**Work to complete:** Transcribe exactly the lines from the one containing "Screen dimensions: 640x447" through the end of the data, both included. Leave out pictures.

(Stored data)
------------------------------------------------------------------------

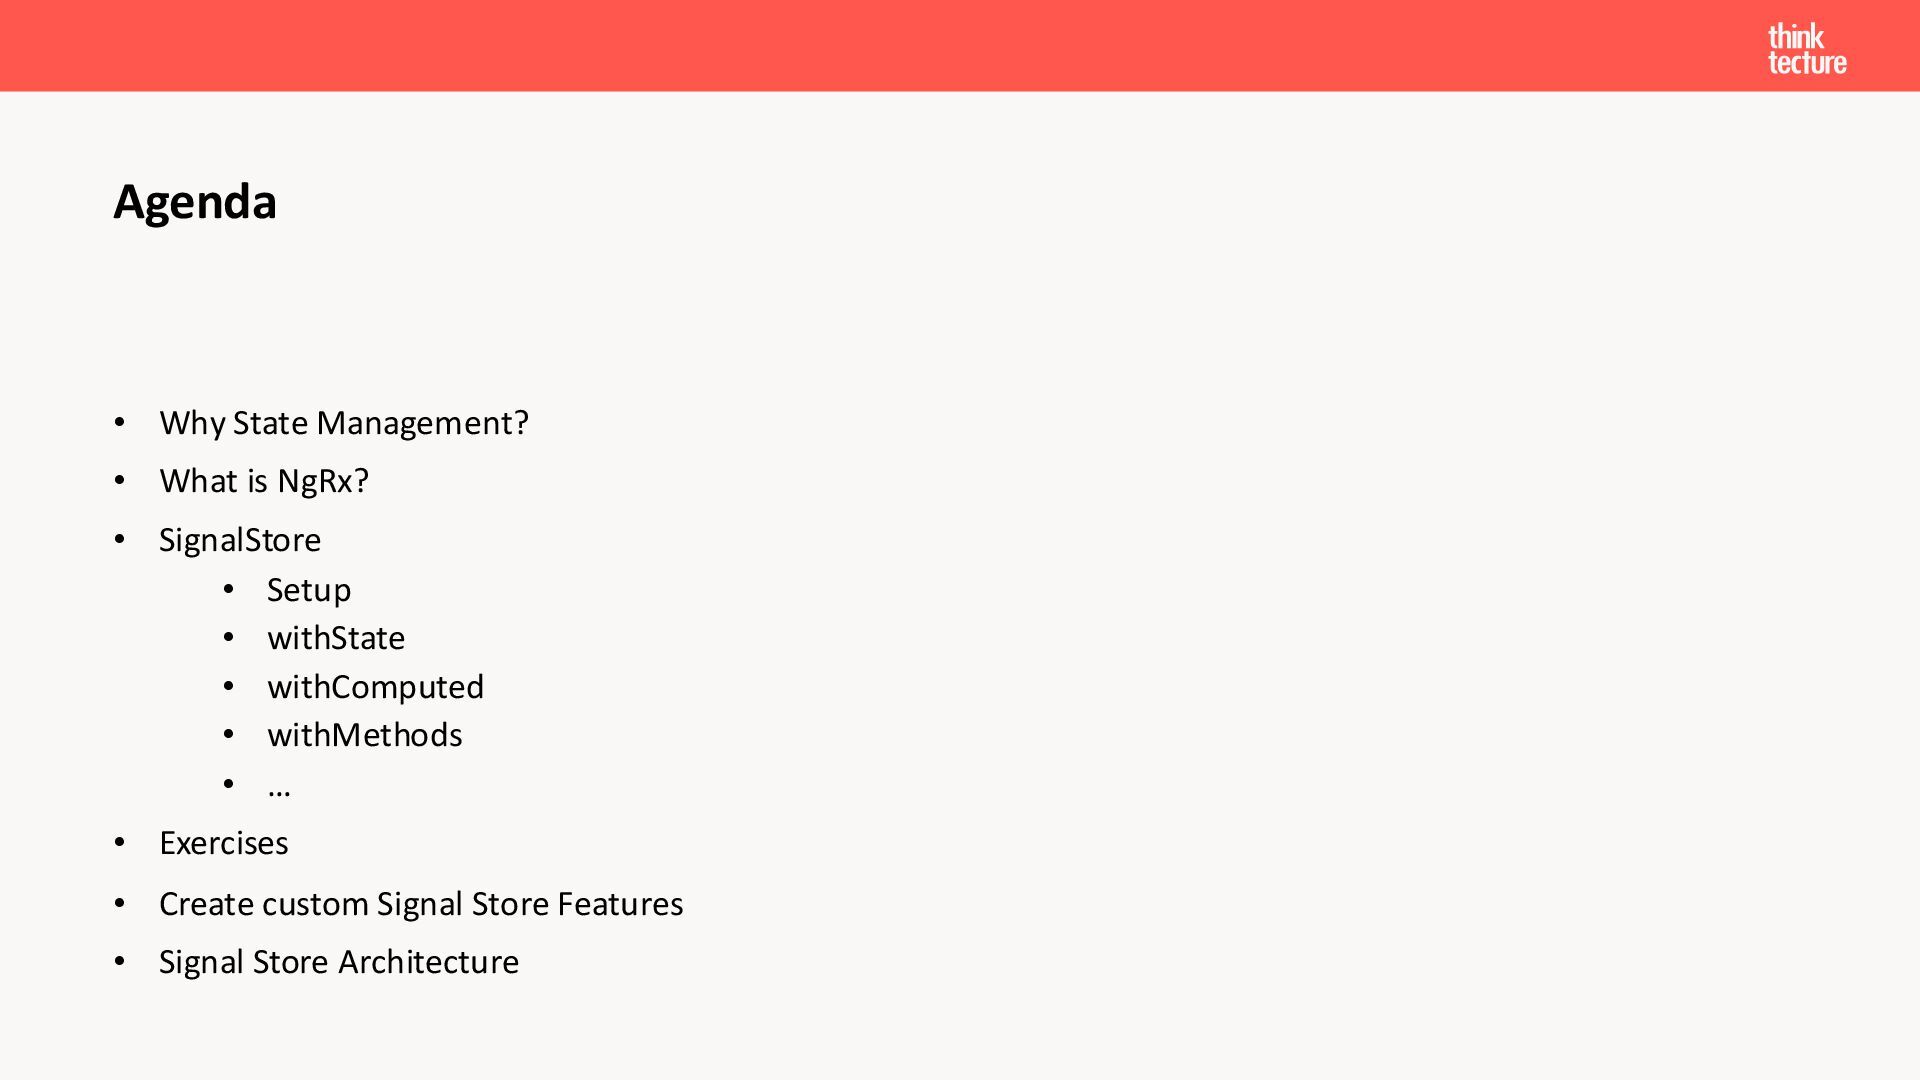The image size is (1920, 1080).
Task: Click the red header banner
Action: pos(960,46)
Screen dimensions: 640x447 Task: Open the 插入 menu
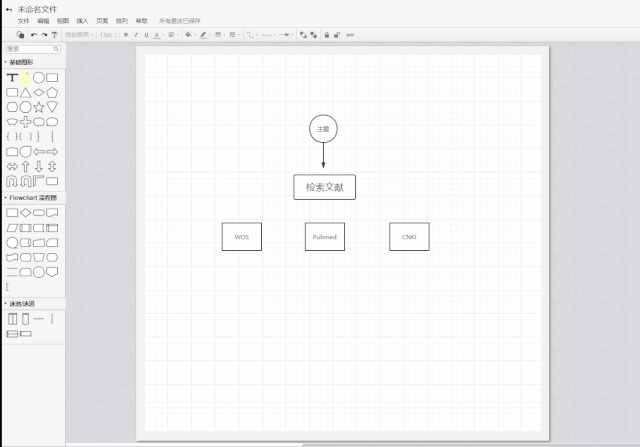pos(82,20)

------------------------------------------------------------------------

**Solution for this exercise:**
Screen dimensions: 640x447 Task: Open the 插入 menu
pos(82,20)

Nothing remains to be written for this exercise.